> [Work to be completed]:
Gather every line of the items below that contains the string "point". Case counts.

***

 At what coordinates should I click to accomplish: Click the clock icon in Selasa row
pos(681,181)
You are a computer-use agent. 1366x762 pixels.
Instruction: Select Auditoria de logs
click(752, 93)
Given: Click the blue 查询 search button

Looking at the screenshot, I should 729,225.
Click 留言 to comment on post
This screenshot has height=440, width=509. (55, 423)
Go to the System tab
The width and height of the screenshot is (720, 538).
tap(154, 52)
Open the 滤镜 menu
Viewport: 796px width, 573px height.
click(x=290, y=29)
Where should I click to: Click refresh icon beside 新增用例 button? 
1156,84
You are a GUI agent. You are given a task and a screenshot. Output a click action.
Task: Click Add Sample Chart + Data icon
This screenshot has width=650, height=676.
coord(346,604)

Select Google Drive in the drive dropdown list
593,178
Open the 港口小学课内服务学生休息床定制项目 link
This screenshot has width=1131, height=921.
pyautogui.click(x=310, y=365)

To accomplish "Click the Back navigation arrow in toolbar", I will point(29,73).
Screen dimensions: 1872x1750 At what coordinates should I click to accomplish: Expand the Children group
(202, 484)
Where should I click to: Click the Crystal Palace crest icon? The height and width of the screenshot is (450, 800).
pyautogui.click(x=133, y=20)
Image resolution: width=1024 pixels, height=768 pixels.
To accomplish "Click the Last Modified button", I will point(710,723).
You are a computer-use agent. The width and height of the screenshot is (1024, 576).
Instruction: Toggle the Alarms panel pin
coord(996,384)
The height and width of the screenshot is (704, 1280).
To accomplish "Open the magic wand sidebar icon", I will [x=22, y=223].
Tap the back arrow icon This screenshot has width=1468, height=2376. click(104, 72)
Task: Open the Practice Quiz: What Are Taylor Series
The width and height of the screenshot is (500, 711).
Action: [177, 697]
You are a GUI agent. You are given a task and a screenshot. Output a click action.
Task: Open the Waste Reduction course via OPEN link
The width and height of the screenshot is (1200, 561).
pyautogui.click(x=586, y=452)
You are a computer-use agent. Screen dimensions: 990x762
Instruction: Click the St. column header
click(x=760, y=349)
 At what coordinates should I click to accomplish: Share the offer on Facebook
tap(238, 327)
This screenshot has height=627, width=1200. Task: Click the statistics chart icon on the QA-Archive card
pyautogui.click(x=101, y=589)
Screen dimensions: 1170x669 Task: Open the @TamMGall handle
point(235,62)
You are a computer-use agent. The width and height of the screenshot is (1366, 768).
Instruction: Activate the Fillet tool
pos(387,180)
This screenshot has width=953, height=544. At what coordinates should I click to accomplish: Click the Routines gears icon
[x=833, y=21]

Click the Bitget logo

***

> [Solution to this problem]:
To accomplish "Click the Back navigation arrow in toolbar", I will point(29,73).
To accomplish "Click the Last Modified button", I will point(710,723).
point(235,62)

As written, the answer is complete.